Nachdem ein ehemaliger Geheimdienstmitarbeiter Österreichs mit Verbindungen zum flüchtigen Wirecard-Manager Jan Marsalek in Wien festgenommen worden ist, kommen weiter neue Details des Betrugsskandals, in welchen anscheinend auch die Bundesregierung verstrickt ist, ans Tageslicht. Wir hatten berichtet: https://www.watergate.tv/wirecard-fluchthelfer-festgenommen-worden/.

Wie die BILD-Zeitung nun enthüllte, versuchte Bundesfinanzminister Olaf Scholz offenbar, den insolventen Wirecard-Konzern, welcher massive Bilanzfälschung begangen hat, mit Corona-Hilfsgeldern zu retten. Das geht aus einem geheimen Dokument des Ministeriums vom Juni 2020 hervor, welches der BILD-Zeitung vorliegen soll. Bereits im Juni 2020 hatte die Bundesanstalt für Finanzdienstleistungsaufsicht (Bafin) wegen des Verdachts der Marktmanipulation Strafanzeige gegen Wirecard erstattet.

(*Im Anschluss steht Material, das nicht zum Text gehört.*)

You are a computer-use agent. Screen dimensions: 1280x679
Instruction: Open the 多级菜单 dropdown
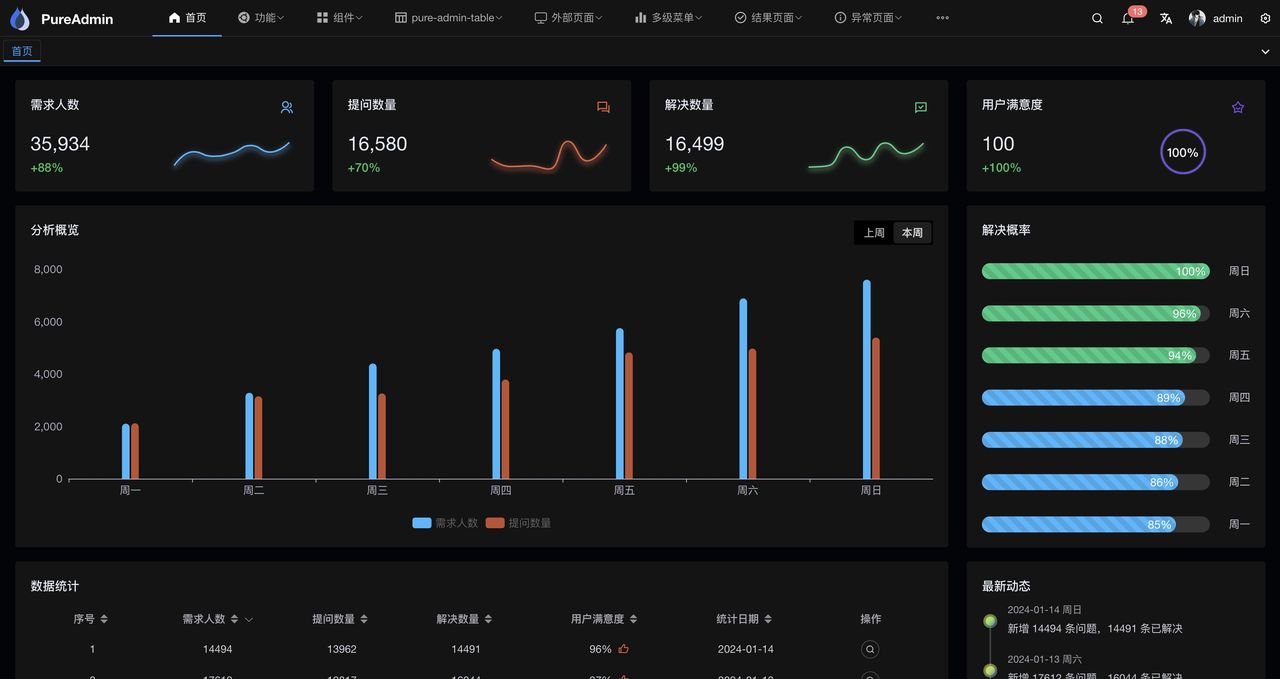pos(667,17)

Die Beamten des Finanzministeriums von Olaf Scholz schlugen in dem Geheimdokument vor, Wirecard mit 600 Milliarden Euro aus dem Wirtschaftsstabilisierungsfonds (WSF) zu stützen, welcher für Corona-Hilfspakete gedacht war. Mit den Geldern sollte Unternehmen geholfen werden, welche aufgrund der Pandemie in finanzielle Schwierigkeiten geraten sind. Eine anderweitige Verwendung des Stabilisierungsfonds wäre einer Veruntreuung der Gelder gleichgekommen.

Die Insolvenz von Wirecard ist keine Lappalie. Der Zahlungsdienstleister hat 1,9 Milliarden Euro aus seiner Bilanz verschwinden lassen. Die Guthaben sollten sich auf Konten asiatischer Treuhandkonten befinden. Doch die Konten existieren gar nicht. Die Konten waren frei erfunden, um Anlegern vorzugaukeln, welche Summen der Zahlungsdienstleister weltweit bewegt. Wo sich die 1,9 Milliarden Euro befinden, ebenso wie der Manager des Unternehmens, ist unklar.

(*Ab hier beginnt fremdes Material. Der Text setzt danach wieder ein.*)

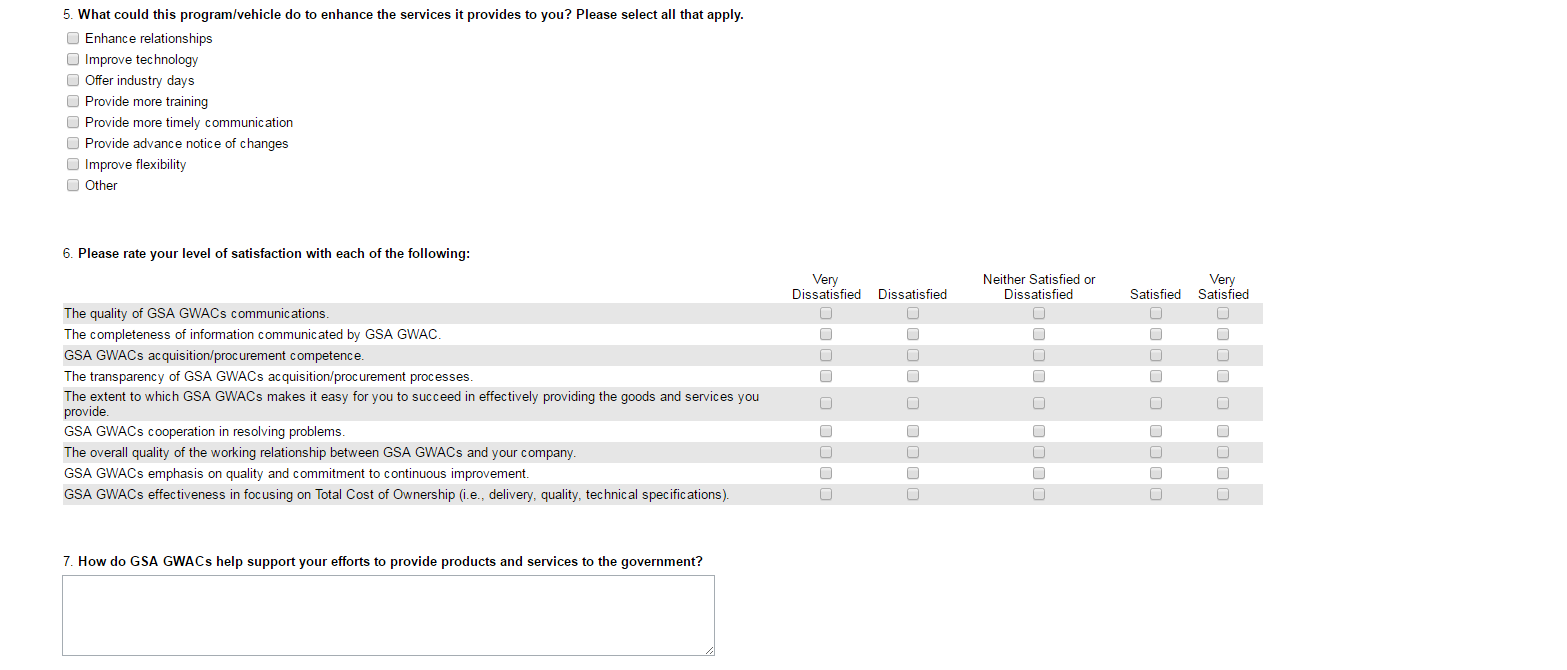Select the Other checkbox in question 5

Gesichert dürfte sein, dass Bundeskanzlerin Angela Merkel sich noch im September 2019 im chinesischen Wuhan für diesen Konzern einsetzte und Bundesfinanzlobbyist Olaf Scholz schon länger von dem Finanzsumpf wusste. Scholz wusste seit mindestens Februar 2019 von den Betrugsvorwürfen gegenüber Wirecard. Es ist nicht der erste Finanzbetrug, von dem Olaf Scholz wusste und dennoch nichts oder nicht genügend dagegen unternommen hat – ganz ähnlich wie beim CumEx Steuerskandal, von dem Merkel und Scholz offenbar seit Jahren wussten. Wenn Scholz im Februar 2019 von den Betrugsvorwürfen gegen Wirecard wusste, dann wusste Merkel, die den Konzern im September 2019 in Wuhan anpries, ebenfalls davon.

Doch der Skandal offenbart weitere Details, die die Bundesregierung in Bedrängnis bringen sollten. Der Wirecard-Betrugsfall wird aktuell im Ausschuss des Bundestags untersucht. Der Untersuchungsausschuss kündigte an, einen Mitarbeiter aus der Bundesbank als Zeugen aufzurufen. Auf dem Zeugen ruhte die Hoffnung, dass dieser umfassend zum Wirecard-Skandal auspacken und die Bundeskanzlerin bloßstellen würde.